***** Text block

As if you needed any other reasons to exercise, working out is essential to your grey matter. 

Getting hot and sweaty increases blood flow to the brain, which is thought to encourage enzymes to break down proteins that can build up into the damaging brain plaques, which are a hallmark of Alzheimer’s.

A 2017 review examining the effects of exercise on at-risk people found that aerobic exercise, such as brisk walking and swimming, was three times more beneficial than those who did a mixture of cardio and weights.

However, older people who do any sort of exercise at all demonstrated better cognitive ability than people who did nothing.

Pop nootropics

Nootropics are a new generation of drugs that are thought to help boost cognitive function. 

The term is used to refer to any natural or synthetic substance that may have a positive impact on mental skills.

**********

_Task description_:
Answer these questions about the text on exercise, the brain and nootropics:
(a) What examples of aerobic exercise does it give?
(b) What does it call the damaging brain plaques?
(c) What does the term "nootropics" refer to?

***** Data excerpts

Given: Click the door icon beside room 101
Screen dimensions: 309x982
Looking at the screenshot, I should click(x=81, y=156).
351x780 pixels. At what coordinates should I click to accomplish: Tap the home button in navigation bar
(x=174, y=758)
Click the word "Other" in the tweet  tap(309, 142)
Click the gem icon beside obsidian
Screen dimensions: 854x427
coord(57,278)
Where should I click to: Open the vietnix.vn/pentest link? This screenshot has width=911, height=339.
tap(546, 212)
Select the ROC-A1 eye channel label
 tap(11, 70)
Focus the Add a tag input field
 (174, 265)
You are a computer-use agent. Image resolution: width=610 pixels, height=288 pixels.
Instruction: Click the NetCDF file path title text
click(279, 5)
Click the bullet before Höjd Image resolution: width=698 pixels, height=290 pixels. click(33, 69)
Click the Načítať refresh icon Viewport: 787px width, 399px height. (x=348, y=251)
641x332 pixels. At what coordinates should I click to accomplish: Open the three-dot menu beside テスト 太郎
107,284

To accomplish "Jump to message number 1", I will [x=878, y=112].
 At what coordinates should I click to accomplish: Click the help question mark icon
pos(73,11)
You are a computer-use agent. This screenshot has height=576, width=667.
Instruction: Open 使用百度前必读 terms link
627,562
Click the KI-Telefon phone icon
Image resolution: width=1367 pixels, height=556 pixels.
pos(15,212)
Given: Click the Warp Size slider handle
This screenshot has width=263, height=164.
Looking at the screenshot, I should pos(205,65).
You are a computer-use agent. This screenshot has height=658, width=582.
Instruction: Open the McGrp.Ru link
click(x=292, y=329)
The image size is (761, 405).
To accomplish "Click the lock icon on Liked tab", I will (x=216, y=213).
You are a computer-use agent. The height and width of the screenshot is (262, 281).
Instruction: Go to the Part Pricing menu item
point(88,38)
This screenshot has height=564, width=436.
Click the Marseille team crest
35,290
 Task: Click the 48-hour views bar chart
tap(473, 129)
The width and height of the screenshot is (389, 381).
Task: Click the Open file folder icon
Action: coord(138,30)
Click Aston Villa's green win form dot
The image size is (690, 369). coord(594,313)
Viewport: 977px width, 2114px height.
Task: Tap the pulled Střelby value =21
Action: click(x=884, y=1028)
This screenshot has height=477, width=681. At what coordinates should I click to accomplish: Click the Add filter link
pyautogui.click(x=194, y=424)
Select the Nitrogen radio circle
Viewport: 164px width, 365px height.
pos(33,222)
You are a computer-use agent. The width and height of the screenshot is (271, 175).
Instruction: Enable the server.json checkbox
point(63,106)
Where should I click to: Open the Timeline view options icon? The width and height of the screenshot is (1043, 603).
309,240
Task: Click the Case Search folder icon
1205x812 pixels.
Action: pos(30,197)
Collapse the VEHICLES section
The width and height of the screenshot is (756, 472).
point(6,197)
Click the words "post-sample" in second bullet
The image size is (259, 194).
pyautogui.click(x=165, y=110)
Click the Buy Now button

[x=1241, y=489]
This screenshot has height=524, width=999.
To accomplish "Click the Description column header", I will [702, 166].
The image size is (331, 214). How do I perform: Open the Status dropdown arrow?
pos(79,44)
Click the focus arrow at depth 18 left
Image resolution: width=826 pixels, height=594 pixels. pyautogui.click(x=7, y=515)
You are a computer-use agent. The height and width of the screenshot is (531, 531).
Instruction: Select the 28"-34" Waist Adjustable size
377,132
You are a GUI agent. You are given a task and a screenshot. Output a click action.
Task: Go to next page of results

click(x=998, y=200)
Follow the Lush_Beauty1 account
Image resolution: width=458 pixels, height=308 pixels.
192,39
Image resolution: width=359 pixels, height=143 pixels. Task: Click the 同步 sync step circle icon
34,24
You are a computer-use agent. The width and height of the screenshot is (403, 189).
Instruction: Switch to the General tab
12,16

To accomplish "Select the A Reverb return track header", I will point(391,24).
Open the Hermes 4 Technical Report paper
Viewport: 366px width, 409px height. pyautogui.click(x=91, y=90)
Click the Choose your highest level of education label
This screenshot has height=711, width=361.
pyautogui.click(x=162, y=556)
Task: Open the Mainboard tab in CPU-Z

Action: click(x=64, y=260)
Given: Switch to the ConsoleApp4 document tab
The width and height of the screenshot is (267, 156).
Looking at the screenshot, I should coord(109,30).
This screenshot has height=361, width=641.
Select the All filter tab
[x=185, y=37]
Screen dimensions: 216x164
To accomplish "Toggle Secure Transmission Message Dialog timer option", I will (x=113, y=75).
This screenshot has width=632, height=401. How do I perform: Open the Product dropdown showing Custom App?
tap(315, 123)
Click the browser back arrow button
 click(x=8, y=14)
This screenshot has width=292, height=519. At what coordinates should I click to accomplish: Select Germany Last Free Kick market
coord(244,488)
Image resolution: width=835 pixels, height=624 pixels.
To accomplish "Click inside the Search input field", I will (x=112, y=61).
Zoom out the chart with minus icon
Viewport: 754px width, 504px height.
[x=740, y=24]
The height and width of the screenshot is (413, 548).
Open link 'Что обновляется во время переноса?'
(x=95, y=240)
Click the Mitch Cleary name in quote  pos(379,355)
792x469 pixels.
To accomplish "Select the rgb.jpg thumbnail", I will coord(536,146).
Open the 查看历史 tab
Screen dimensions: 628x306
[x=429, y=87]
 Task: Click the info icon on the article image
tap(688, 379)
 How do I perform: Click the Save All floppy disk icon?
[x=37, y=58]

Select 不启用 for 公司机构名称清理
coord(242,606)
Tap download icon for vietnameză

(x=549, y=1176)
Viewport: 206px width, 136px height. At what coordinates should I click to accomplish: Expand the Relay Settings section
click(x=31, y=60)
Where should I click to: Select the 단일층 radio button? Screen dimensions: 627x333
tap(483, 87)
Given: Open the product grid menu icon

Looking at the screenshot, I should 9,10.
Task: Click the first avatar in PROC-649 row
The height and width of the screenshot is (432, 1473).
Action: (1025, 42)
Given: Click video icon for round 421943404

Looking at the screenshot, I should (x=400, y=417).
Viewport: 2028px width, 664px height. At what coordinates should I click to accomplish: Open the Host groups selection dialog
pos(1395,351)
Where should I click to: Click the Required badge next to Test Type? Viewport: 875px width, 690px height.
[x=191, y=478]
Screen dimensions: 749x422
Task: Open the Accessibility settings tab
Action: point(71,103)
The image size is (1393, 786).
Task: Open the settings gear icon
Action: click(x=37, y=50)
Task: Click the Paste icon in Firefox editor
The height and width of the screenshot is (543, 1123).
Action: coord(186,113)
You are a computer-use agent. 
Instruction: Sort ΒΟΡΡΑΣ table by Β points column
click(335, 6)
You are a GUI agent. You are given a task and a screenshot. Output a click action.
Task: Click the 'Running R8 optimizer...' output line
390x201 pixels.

**********

_Answer box_:
(a) Brisk walking and swimming.
(b) A hallmark of Alzheimer's.
(c) Any natural or synthetic substance that may have a positive impact on mental skills.